Consigne 1
Indiquez, s’il vous plaît, si chacune des affirmations suivantes concorde avec le texte sur les sursauts gamma, en répondant par oui ou par non et en citant les mots décisifs du texte. (a) Les sursauts gamma ont été découverts en 1967. (b) Les satellites américains ont révélé une violation du traité d’interdiction des essais nucléaires. (c) Un sursaut gamma dure toujours plus d’une heure.
Consigne 2
D’après le texte sur les sursauts gamma, quel est le nom de l’instrument qu’emportait le satellite Compton ?
Consigne 3
Poursuivez le texte sur les sursauts gamma à partir de sa dernière phrase.

L’énigme
des sursauts gamma
Les sursauts
gamma (gamma ray bursts ou GRB en anglais) sont l’un des grands sujets d’étude
de l’astrophysique contemporaine. Bien que l’existence de ces émissions soit
connue depuis les années 1960, leur nature exacte reste encore un sujet de
recherche. Jusque dans les années 1990 les astrophysiciens ne savaient même pas
si la source des sursauts se trouvait dans le système solaire, dans la Voie
Lactée ou dans des galaxies lointaines.
Ces sursauts sont
tout simplement de brèves émissions de rayons gamma d’une durée comprise entre
quelques millisecondes et plusieurs minutes. Rappelons que les rayons gamma
sont des photons très énergétiques produits par exemple sur Terre lors de
réactions nucléaires. S’il était possible de surveiller en permanence
l’ensemble du ciel, on observerait en moyenne un sursaut gamma par jour
provenant d’une direction quelconque de la voûte céleste.
Une puissance
extraordinaire
Leur
caractéristique la plus intéressante est l’énergie mise en jeu. Si les sursauts
trouvent leur origine dans des galaxies lointaines, ce qui a été prouvé pour
certains d’entre eux, l’énergie émise par leur source doit être prodigieuse,
des centaines de fois plus grande que celle générée par une supernova.
Cette puissance
extraordinaire explique l’intérêt que la communauté astronomique porte aux
sursauts gamma, puisqu’ils pourraient révéler de nouveaux processus mettant en
jeu les étoiles à neutrons, les trous noirs ou les hypernovae, voire des
phénomènes astrophysiques inconnus à ce jour.
Le sursaut GRB
021125 observé dans les rayons gamma par le satellite Integral de l’ESA. La
source de ce sursaut se trouve à cinq milliards d’années-lumière de nous.
Crédit : IBIS/ESA/ECF
La découverte
Les sursauts
gamma furent découverts par hasard en 1967 par des satellites américains mis on
orbite pour surveiller l’application du traité d’interdiction des essais
nucléaires par l’union soviétique. Ces satellites ne révélèrent aucune
violation du traité, mais détectèrent des émissions sporadiques de rayons
gamma, de courte durée et d’origine inconnue.
Il devint
rapidement clair que ces sursauts provenaient de l’espace plutôt que de la
Terre, mais les détecteurs de l’époque étaient incapables de mesurer précisément
leur direction d’origine. Le manque de contraintes observationnelles conduisit
à des théories très diverses, mettant par exemple en jeu les étoiles à neutrons
de la Voie Lactée, le nuage d’Oort entourant
le système solaire, ou bien des sources dans les galaxies lointaines.
Le satellite
Compton
La première
avancée expérimentale provint d’observation dans les rayons X au début des
années 1990 par le satellite américain Compton (CGRO). Ce dernier emportait
avec lui un instrument baptisé BATSE capable de surveiller simultanément une
grande partie du ciel et de fournir une direction précise en cas de détection.

Lignes fournies
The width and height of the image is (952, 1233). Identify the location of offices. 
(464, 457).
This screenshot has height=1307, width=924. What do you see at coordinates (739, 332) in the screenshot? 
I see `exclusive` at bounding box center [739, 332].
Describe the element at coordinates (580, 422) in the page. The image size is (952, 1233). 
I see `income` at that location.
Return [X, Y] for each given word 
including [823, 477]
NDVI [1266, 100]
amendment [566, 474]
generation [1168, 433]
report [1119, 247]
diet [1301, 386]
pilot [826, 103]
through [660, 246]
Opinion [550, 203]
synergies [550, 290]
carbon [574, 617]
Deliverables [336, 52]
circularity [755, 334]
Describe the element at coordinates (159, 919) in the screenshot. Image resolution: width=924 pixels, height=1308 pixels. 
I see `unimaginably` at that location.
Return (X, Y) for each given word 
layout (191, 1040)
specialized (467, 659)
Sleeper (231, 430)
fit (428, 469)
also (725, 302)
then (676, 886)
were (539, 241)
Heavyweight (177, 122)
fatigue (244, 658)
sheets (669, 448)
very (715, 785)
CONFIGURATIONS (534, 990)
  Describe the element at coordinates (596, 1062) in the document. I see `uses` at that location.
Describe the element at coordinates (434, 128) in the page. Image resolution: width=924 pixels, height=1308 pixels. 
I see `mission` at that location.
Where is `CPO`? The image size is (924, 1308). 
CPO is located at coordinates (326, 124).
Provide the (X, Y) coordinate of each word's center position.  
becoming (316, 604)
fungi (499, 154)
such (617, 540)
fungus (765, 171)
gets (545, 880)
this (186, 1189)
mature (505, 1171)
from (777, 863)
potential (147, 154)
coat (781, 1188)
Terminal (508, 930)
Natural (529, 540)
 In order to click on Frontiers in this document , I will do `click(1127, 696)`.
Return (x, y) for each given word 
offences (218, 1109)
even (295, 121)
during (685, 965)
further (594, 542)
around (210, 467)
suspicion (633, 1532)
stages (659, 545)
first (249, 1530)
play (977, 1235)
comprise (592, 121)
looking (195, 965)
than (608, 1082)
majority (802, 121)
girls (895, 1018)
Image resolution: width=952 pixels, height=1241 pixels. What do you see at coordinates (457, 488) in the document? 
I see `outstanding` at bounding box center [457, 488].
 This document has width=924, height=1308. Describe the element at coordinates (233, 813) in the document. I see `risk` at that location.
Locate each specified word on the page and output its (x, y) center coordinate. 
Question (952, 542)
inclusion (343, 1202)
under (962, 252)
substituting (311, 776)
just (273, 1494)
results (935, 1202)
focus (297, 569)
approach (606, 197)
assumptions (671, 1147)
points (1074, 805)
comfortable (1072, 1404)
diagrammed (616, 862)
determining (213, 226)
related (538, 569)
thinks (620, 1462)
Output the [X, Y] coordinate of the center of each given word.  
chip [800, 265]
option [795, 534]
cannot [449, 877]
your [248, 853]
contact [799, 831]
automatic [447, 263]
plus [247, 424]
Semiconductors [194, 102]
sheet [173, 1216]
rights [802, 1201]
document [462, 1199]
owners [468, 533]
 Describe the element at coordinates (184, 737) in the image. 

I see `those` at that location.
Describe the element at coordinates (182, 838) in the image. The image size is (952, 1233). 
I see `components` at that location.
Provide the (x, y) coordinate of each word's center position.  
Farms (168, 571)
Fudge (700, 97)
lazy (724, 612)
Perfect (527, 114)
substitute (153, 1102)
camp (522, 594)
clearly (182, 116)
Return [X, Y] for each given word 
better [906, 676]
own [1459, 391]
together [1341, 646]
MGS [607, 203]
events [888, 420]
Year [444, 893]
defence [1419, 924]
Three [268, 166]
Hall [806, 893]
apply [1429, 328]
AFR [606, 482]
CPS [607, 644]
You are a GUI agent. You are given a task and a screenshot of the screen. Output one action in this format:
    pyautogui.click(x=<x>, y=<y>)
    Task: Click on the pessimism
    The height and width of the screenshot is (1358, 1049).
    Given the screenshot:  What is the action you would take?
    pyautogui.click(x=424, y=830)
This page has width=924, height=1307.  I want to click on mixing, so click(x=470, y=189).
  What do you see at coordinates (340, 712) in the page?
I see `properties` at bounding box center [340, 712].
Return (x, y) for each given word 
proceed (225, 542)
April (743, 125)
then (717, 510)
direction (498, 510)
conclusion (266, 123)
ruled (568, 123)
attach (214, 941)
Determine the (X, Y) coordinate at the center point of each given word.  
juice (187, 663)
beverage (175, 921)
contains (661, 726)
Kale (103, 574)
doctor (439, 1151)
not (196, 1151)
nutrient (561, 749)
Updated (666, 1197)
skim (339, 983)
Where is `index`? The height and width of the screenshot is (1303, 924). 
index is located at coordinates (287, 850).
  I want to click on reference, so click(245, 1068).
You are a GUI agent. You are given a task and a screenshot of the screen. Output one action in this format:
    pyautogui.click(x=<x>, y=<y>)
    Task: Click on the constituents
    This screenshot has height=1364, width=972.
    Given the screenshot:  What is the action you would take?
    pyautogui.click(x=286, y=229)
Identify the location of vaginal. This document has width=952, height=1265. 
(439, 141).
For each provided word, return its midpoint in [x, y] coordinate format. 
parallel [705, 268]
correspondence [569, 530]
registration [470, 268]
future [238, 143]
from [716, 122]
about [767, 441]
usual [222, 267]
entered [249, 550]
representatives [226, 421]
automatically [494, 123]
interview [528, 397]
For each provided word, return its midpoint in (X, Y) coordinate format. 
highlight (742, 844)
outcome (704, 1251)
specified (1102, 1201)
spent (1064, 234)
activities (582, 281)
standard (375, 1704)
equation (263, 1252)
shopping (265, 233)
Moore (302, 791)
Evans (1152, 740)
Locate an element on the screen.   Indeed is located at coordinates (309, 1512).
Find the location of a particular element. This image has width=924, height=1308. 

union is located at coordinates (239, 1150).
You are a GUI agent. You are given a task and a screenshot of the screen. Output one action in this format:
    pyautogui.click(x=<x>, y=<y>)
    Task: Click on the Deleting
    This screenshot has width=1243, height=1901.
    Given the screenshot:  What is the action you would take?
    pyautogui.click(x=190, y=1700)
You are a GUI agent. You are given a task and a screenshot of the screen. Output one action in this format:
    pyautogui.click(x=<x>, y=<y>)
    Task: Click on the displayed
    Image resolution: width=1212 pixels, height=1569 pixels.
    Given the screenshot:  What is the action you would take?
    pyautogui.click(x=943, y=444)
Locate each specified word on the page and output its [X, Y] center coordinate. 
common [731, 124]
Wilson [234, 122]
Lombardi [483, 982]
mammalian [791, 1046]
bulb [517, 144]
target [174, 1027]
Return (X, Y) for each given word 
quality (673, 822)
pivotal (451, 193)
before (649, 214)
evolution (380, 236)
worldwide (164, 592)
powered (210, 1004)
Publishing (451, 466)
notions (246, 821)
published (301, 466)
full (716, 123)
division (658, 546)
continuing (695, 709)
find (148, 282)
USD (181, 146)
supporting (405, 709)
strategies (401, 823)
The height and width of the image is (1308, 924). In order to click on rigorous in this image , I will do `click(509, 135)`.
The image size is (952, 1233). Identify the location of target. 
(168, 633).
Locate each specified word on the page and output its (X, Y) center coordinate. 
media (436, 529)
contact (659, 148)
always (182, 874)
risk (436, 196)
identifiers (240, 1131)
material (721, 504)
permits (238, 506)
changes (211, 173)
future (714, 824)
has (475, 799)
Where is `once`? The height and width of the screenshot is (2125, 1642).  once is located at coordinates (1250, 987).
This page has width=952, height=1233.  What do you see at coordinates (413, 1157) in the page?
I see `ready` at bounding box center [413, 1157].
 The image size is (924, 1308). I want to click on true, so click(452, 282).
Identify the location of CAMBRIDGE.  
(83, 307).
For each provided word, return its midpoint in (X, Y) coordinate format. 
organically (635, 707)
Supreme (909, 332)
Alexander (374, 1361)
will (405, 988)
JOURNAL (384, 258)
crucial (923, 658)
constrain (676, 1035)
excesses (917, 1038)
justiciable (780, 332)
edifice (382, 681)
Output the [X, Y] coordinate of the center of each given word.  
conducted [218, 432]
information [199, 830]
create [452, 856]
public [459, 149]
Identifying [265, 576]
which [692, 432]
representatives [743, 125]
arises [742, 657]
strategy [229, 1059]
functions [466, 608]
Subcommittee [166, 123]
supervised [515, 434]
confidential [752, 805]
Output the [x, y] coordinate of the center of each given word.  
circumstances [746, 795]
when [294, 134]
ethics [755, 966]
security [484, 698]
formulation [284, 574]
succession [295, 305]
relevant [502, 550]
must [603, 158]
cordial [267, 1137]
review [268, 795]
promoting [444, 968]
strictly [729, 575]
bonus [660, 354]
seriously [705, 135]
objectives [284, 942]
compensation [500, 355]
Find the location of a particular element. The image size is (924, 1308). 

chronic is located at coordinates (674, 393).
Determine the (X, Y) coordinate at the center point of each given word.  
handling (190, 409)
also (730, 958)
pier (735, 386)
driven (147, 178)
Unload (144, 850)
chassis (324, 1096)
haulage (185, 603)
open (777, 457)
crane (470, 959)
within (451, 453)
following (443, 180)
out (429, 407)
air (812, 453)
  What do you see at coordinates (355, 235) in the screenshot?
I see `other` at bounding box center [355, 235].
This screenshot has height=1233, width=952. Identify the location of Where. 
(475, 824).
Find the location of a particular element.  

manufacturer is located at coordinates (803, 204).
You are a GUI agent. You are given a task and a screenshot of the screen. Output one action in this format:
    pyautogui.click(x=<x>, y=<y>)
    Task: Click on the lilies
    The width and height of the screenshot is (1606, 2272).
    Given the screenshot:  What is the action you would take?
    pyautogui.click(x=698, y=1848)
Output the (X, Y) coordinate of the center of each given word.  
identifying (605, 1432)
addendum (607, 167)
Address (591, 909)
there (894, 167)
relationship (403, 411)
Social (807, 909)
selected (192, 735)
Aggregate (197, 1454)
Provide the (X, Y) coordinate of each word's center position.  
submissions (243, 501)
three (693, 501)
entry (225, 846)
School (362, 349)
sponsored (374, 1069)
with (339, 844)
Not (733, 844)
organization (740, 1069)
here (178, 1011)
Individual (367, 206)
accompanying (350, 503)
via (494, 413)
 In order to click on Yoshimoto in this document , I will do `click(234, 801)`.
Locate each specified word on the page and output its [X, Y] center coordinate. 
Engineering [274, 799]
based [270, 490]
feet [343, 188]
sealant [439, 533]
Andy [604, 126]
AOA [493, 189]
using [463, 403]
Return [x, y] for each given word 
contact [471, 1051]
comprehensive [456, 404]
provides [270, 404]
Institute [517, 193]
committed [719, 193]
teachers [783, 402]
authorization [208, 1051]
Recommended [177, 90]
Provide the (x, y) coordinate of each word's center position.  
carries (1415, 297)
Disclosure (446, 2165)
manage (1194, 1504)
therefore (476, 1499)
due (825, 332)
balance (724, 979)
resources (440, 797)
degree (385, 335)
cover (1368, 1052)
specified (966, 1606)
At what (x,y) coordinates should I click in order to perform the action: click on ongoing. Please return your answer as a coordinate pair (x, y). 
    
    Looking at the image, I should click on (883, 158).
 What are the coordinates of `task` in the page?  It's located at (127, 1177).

Réponse 1
(a) Oui : « découverts par hasard en 1967 ».
(b) Non : « Ces satellites ne révélèrent aucune violation du traité ».
(c) Non : « d’une durée comprise entre quelques millisecondes et plusieurs minutes ».

Réponse 2
BATSE.

Réponse 3
L’observatoire Compton fut ainsi en mesure de déterminer la position de
plusieurs centaines de sursauts et de démontrer que leurs sources se
répartissaient de manière aléatoire sur toute la voûte céleste.
Or, si les
sursauts provenaient principalement de notre Galaxie, ils ne seraient pas
distribués uniformément dans le ciel, mais concentrés dans la même bande
étroite que la Voie Lactée. L’explication préférée de l’époque, par des
phénomènes à la surface des étoiles à neutrons de notre Galaxie, n’était donc
plus plausible.
Distribution dans le
ciel des sursauts gamma détectés par l’instrument BATSE du satellite Compton.
On voit clairement que les sursauts proviennent de toutes les directions du
ciel, ce qui élimine les théories expliquant ce phénomène par des corps appartenant
à la Voie Lactée (notre Galaxie). Crédit : BATSE/CGRO/NASA
La rémanence
La fin des années
1990 vit un autre progrès décisif lors qu’il apparut que les sursauts gamma
pouvaient être suivis par une émission de lumière dans d’autres longueurs
d’onde, un phénomène appelé rémanence. Cette découverte fut faite en 1997 par
le satellite italien BeppoSAX lors de l’observation du sursaut GRB 970228 dans
les rayons X.
Il s’agissait
d’une avancée fondamentale car elle ouvrait la voie à l’observation par de
nouveaux outils, en particulier la spectroscopie.
Celle-ci fut rapidement mise à contribution pour mesurer le décalage vers le
rouge de la lumière rémanente, qui révéla que la source devait se trouver dans
une galaxie située à des milliards d’années-lumière.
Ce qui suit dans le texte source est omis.